Soluzioni implementate

  • Il pc “nuovo” è diventato l'archivio del laboratorio; il tecnico dell'UIB ha partizionato il disco lasciando Windows XP ed installando, sulla seconda partizione, Slackware. Su tutti gli altri pc era presente GNU/Linux Suse 8.1
  • La scelta di Suse si rivelò subito poco adatta per un laboratorio di scuola primaria: la necessità era quella di avere a disposizione del software per i bambini e quel sistema operativo non rispondeva in modo soddisfacente a questa esigenza. L'anno successivo si optò per sostituire Suse con Eduknoppix.
  • Dopo 3 o 4 anni si scelse di cambiare ancora; la gestione del laboratorio e soprattutto gli aggiornamenti del software erano difficoltosi: avevamo un buon numero di macchine “vecchie” sulle quali era installata una distribuzione “live” certamente più adatta ad essere fruita attraverso i CD. In più la connessione lenta di cui eravamo dotati rendeva proibitivi gli aggiornamenti in rete.
  • Nell'inverno 2008 riuscimmo ad assemblare un “buon” pc che ci permise di passare alla soluzione LTSP: un solo pc che contiene il software e lo rende disponibile per tutto il laboratorio. Quindi una sola macchina da manutenere e aggiornare. Sul server è stata installata GNU/Linux Debian 5.0.

 

Come

Già nel 2002 un insegnante aveva partecipato a delle conferenze di presentazione del software opensource, ma l'occasione per diventare operativi fu proprio l'adesione al progetto dell'UIB. Ci volle quasi un anno dal momento dell'adesione alla realizzazione del laboratorio. Dopo i primi contatti con il tecnico informatico inviato dall'UIB, lo stesso insegnante iniziò a partecipare alle riunioni del LUG di Biella dove, oltre agli “informatici”, incontrò con una mamma-sistemista che si offrì di seguire il laboratorio.

Inizialmente si chiese all'Istituto Comprensivo, di cui la scuola fa parte, di stabilire un contratto di manutenzione con una ditta “sensibile”, ma l'Istituto optò per avere un solo contratto di manutenzione con una ditta che già si occupava di tutti i PC Windows della segreteria e delle altre scuole. La scelta fu quindi di ufficializzare (almeno) la collaborazione tra la nostra piccola scuola e il LUG Di Biella (Bilug).

Non fu difficile creare consenso all'interno del corpo docente della scuola in quanto non c'erano altre possibilità per avere un laboratorio.
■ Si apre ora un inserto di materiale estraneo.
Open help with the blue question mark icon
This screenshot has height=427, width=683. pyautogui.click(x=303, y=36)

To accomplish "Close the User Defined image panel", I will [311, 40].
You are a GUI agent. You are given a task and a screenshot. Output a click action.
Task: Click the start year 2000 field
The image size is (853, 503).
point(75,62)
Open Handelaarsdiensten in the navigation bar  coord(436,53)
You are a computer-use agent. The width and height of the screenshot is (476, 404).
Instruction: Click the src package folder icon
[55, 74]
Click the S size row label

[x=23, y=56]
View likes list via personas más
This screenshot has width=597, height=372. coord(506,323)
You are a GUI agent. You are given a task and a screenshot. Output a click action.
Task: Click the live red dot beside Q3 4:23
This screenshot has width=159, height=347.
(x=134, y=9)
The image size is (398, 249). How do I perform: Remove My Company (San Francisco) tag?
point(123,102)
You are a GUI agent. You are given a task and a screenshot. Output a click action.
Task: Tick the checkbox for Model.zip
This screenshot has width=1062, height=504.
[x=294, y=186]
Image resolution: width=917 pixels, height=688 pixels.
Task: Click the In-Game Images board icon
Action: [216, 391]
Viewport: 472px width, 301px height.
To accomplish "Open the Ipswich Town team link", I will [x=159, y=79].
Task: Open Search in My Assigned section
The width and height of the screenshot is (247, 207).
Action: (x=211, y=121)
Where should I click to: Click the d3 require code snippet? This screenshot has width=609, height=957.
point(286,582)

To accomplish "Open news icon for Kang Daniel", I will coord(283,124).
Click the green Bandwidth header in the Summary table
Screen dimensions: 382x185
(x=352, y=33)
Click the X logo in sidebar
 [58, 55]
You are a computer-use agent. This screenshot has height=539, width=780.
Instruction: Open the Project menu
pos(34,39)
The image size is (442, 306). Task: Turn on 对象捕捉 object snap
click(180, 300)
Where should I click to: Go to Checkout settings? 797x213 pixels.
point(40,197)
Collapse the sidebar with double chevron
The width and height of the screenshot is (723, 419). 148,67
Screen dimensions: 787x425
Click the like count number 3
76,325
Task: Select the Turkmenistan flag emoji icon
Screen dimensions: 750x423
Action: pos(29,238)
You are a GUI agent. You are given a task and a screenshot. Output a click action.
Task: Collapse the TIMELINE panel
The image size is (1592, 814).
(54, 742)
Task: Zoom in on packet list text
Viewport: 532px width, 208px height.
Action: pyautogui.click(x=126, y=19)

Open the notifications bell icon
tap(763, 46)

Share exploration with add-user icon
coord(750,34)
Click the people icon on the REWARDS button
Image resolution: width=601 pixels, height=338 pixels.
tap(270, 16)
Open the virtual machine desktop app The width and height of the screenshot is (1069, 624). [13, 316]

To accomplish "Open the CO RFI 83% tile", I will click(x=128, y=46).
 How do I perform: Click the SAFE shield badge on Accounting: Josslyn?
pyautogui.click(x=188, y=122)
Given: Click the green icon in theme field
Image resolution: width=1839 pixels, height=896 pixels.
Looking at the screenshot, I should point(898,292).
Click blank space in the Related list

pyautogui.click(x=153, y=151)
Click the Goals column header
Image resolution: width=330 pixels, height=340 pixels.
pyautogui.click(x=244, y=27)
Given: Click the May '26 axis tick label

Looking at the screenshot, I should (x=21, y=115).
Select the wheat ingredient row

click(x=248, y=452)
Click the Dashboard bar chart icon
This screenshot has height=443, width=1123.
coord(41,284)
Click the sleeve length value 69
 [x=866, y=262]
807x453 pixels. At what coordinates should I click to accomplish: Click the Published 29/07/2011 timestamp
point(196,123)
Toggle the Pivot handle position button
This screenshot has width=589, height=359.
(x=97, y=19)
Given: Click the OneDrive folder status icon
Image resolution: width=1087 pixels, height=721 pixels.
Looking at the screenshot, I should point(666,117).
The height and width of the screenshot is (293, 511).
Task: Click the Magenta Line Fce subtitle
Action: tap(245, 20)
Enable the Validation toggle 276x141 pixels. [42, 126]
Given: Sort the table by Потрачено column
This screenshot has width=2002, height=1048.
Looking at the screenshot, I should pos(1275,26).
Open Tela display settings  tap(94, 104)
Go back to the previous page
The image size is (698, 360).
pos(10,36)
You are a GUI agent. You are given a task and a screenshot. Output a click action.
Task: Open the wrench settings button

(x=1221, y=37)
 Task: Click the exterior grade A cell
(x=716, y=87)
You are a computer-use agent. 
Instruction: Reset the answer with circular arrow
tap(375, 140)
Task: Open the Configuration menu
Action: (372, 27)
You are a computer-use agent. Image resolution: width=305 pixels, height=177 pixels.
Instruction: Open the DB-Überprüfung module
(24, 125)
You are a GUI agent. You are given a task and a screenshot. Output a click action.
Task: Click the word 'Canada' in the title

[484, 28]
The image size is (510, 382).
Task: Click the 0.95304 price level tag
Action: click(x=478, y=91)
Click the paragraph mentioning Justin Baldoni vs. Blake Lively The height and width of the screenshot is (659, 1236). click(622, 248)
L'insegnante di riferimento si occupò di aiutare i colleghi a superare i piccoli ostacoli che in genere un utente Windows incontra nel passaggio ad un sistema libero: compatibilità dei formati dei documenti, montaggio e smontaggio dei dispositivi, salvataggio nelle cartelle dedicate, procedure di avvio dei client LTSP. I bambini sono quelli che si sono adattati meglio e talvolta, in caso di assenza dell'insegnante referente, hanno aiutato le altre maestre a superare piccoli inghippi.

L'obiettivo che senza dubbio tutti hanno condiviso è stato quello di mettere a disposizione degli alunni una serie di macchine identiche (con la stessa interfaccia) e un buon numero di programmi da usare nello svolgimento delle discipline. Gli insegnanti più titubanti si sono limitati alla videoscrittura in quanto del tutto simile alle interfacce alle quali era più avvezzi.

L'intera operazione non ha gravato neanche un centesimo sulle casse della scuola, grazie anche alla disponibilità del BiLUG di Biella a fornire quei pochi componenti hardware che mancavano nel laboratorio.

 

Verifica

Il primo vantaggio è stato quello di avere un laboratorio senza investire grosse cifre di denaro. In seconda battuta è stato un vantaggio anche quello di non essere bersagliati dai virus.

Il problema più grande che abbiamo affrontato (e non risolto) è la possibilità di utilizzare i CD didattici commerciali, in particolare quelli prodotti dalla Erickson per gli alunni diversamente abili.